Check every line of the data below for the word "Given". Copy the ones that have it.

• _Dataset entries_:

=== Section Start ===

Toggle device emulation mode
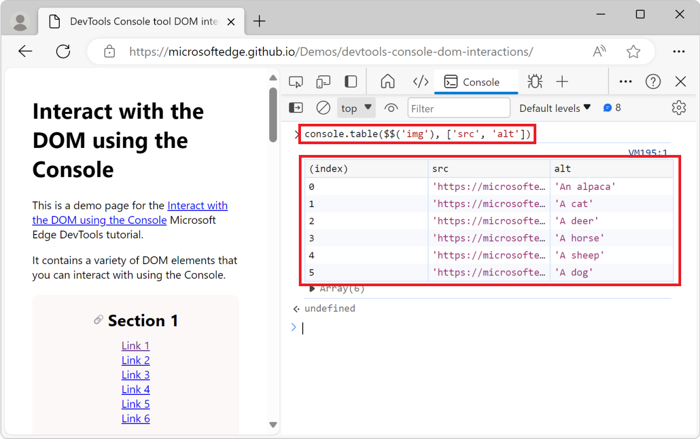 [x=323, y=81]
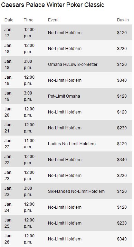
Task: Click the Jan. 24 date cell
Action: click(8, 207)
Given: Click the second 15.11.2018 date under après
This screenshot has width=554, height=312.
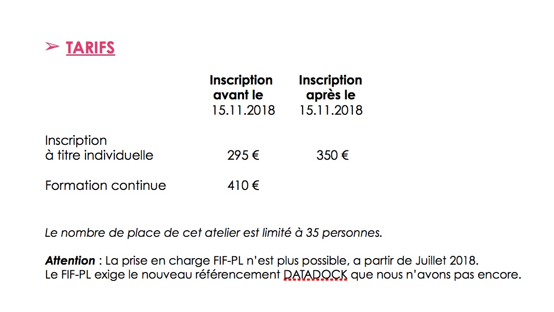Looking at the screenshot, I should click(x=331, y=111).
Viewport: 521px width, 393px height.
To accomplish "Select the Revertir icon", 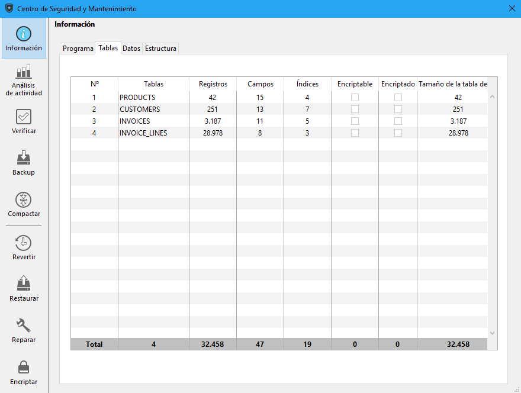I will coord(24,243).
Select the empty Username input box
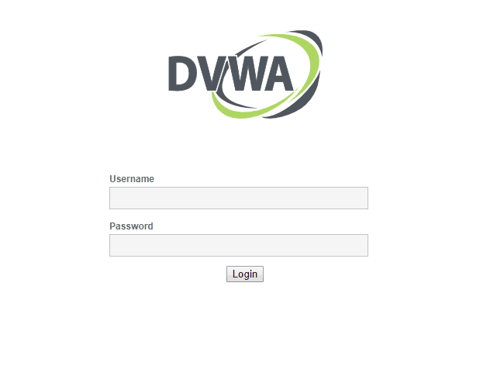 239,198
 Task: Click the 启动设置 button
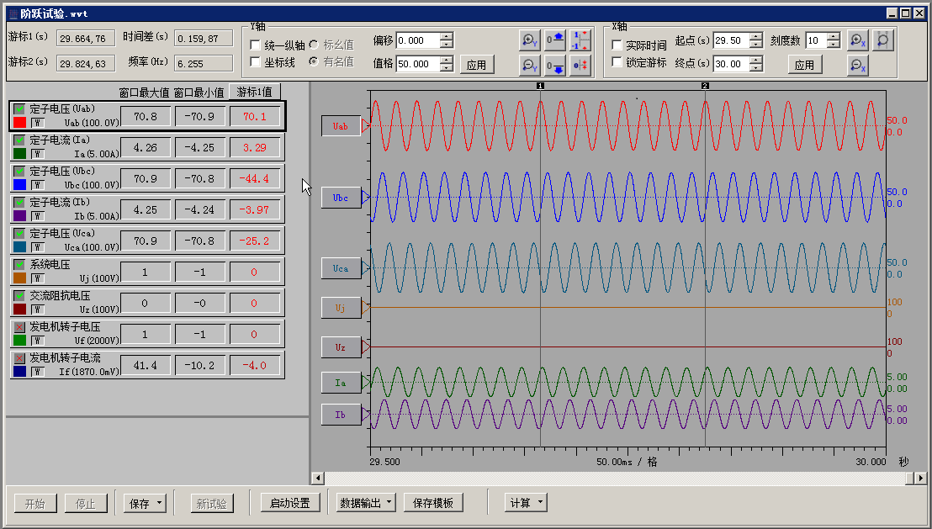pyautogui.click(x=290, y=504)
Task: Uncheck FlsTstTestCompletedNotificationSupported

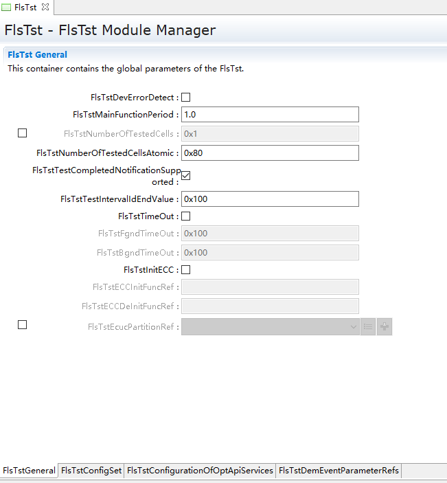Action: [185, 175]
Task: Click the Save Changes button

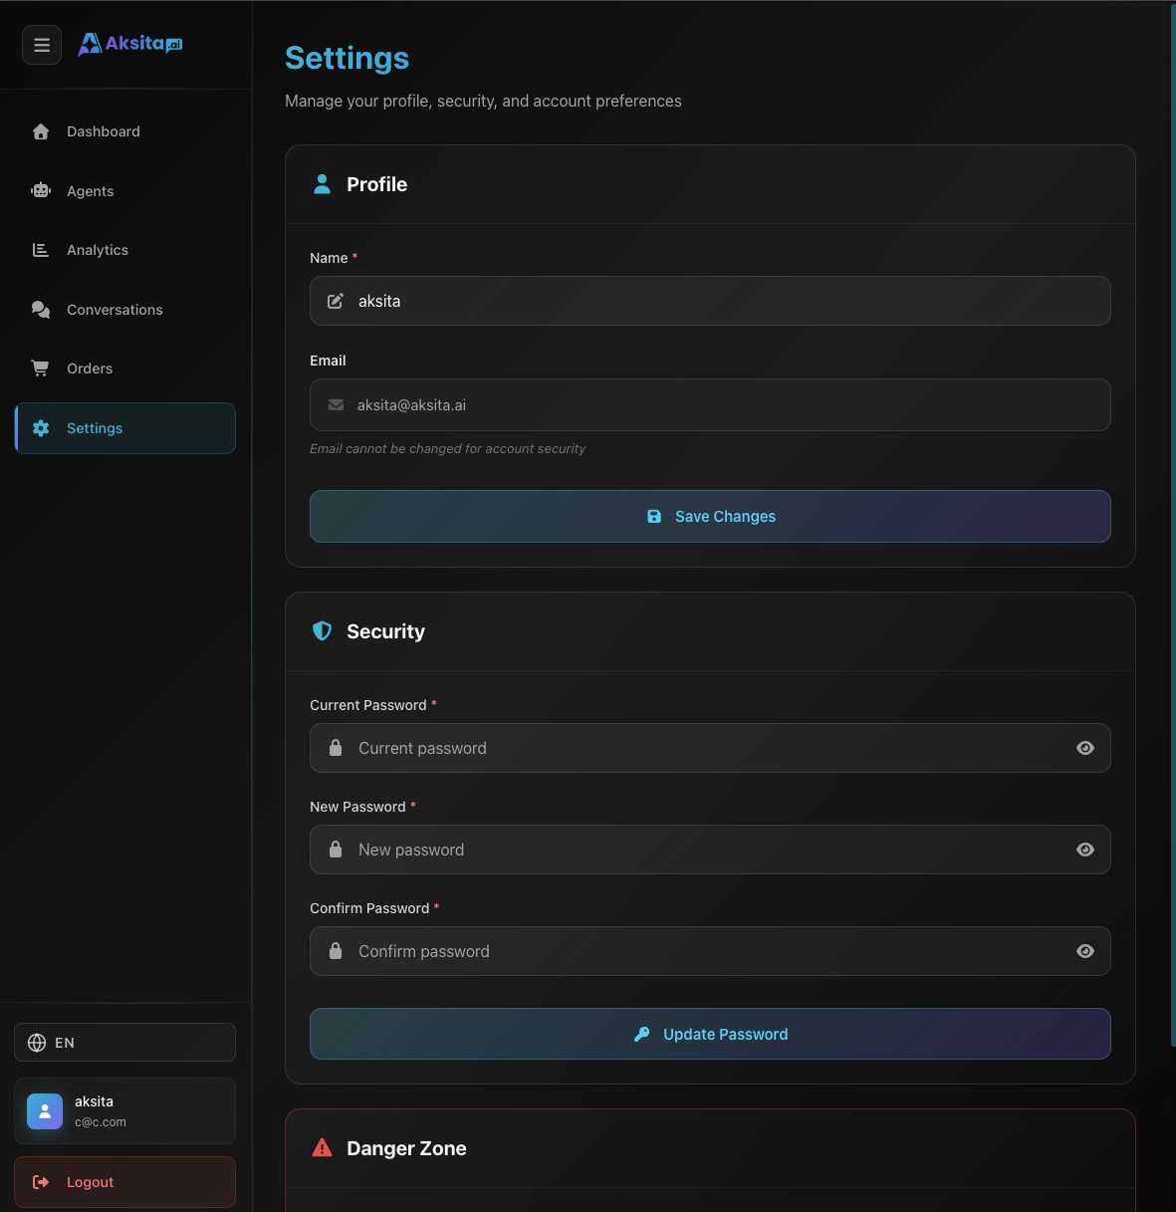Action: pos(710,516)
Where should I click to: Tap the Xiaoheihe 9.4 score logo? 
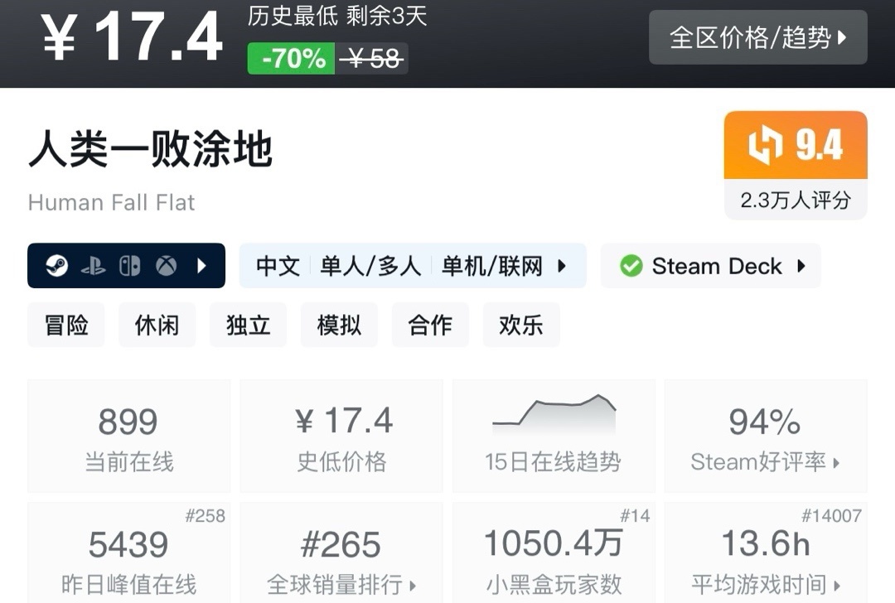pyautogui.click(x=765, y=146)
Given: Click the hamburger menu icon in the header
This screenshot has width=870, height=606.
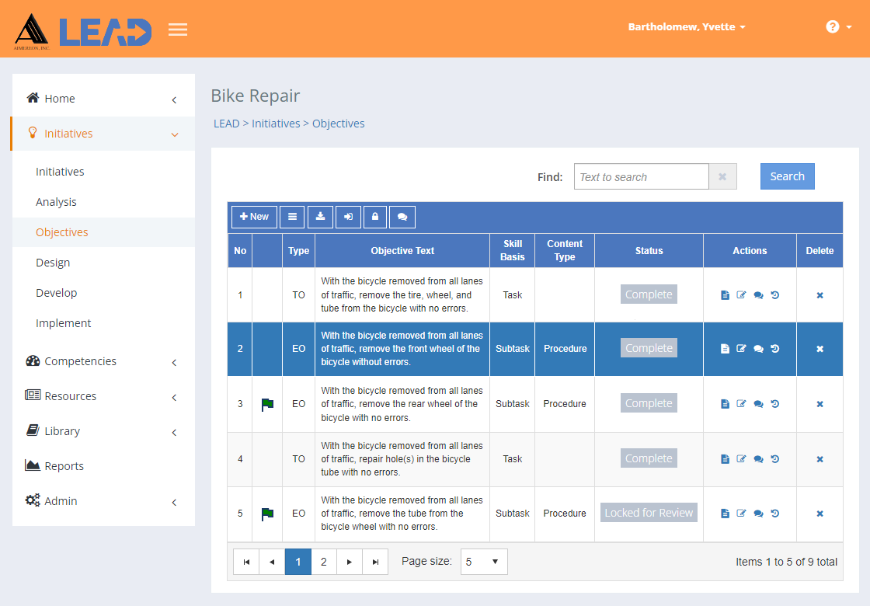Looking at the screenshot, I should coord(178,30).
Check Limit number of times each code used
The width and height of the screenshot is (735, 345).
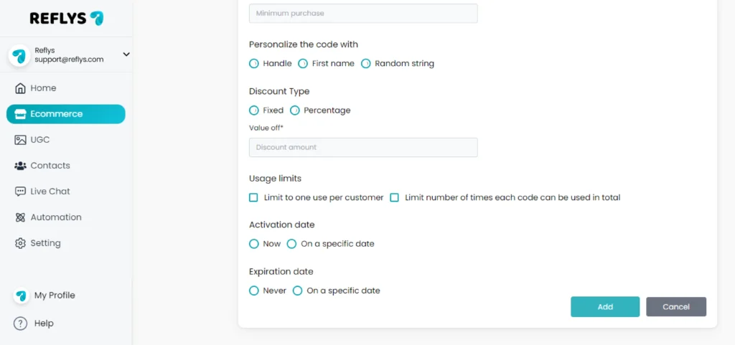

=== Section End ===

• _PROBLEM SOLUTION_:
Given: Click the second 15.11.2018 date under après
Given: Click the hamburger menu icon in the header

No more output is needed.